Home » Blog » Ecosystems #1: Non-Fiction Texts, Part 1

Ecosystems #1: Non-Fiction Texts, Part 1

Print Friendly, PDF & Email

Lesson Overview:

In the next two lessons, students work on understanding non-fiction texts.  Book design is non-standard.  That means that our students must navigate various forms, layouts, and designs to find and use information.  In these lessons, students learn the elements or components of non-fiction texts in the hopes that they will be able to use printed information resources more confidently.

Lesson Plan:

Suggested Grades:

3-4

Objective:

To successfully identify both textual and non-textual elements of non-fiction texts.

Suggested Time:

40-45 minutes over two separate lessons

Success Criteria:

Each student will be able to independently identify and explain textual and non-textual elements of a non-fiction text.

Lesson Outline:

1. Introduction:

Not all books are the same!  Some contain stories, others information.  If we looked only at information books, what do you think that we would find?  How are they organized?  What do authors and publishers do to organize and present the information?  What should we know to find and use the information?  In the next few lessons, we’ll be looking very closely at non-fiction (information) books and trying to work out how they are built.  You may be surprised at what you find!

2. Main:

Teach elements of the non-fiction text, one element at a time.  Be sure to have students record their findings on their assignment sheet.

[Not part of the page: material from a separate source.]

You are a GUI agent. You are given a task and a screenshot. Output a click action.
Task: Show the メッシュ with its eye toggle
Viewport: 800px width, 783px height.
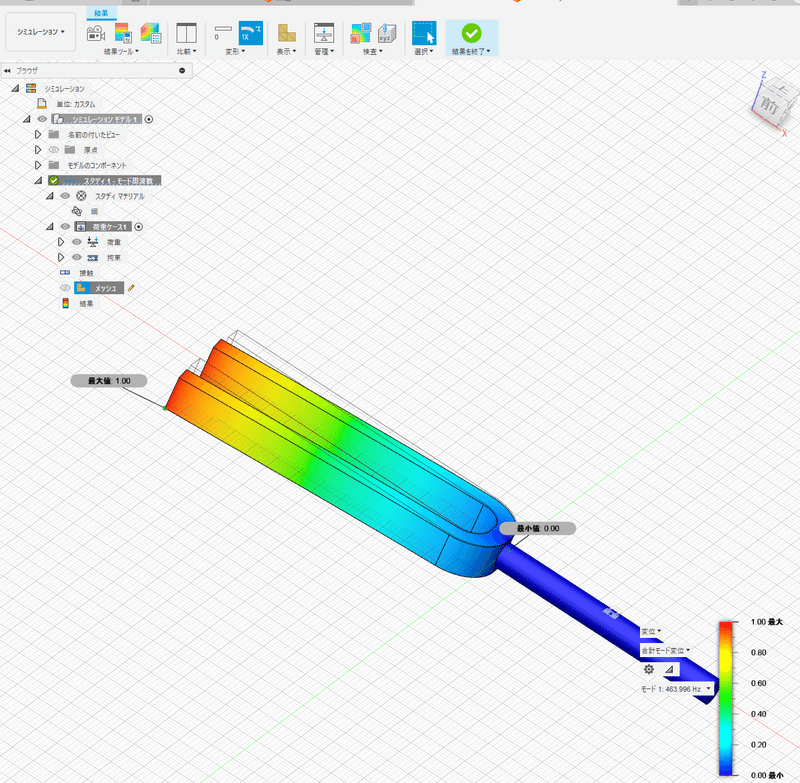[x=65, y=288]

In this lesson, concentrate on textual elements.  That is, teach students the parts of the book that relate to the writing.  These are usually:

Textual Elements:

  1. Table of Contents
  2. Glossary
  3. Index
  4. Headings
  5. Subheadings
  6. Key Words
  7. Text

When working on this lesson, be sure that the students are seated at tables so that they can open and use their books comfortably.

Ask students to find “the part of the book that tells you how it is organized.”  For the table of contents, students should understand that:

  • It shows the names of the chapters
  • It shows the pages where the chapters begin
  • It helps you know what the chapter will be about

Ask students how the table of contents is organized.  (Answer: Numerically.)  Ask students how you would best use the table of contents.  (Answer: To go directly to specific parts of the book.)  Ask students to check their table of contents to make sure that the chapter headings and page numbers match.  Then, ask students to pass their books to the student on their right.  Once books have changed hands, teach the next element.

I find that most students have a hard time understanding the index.  Be sure that students know that the index is organized alphabetically!  There should never be any reason to randomly flip pages through books if they know how to use an index!  Give them time to practice, show a neighbor, then pass their books to the student on their right.

Headings and subheadings are also tricky for the children.   They think of “words”, not headings and subheadings.  However, if they understand chapters, heading, and subheadings, they are close to being able to make an outline.  I usually teach that the name of the chapter is the heading and sections of the chapter are subheadings.  Again, have the children practice and show their findings to a teacher or partner.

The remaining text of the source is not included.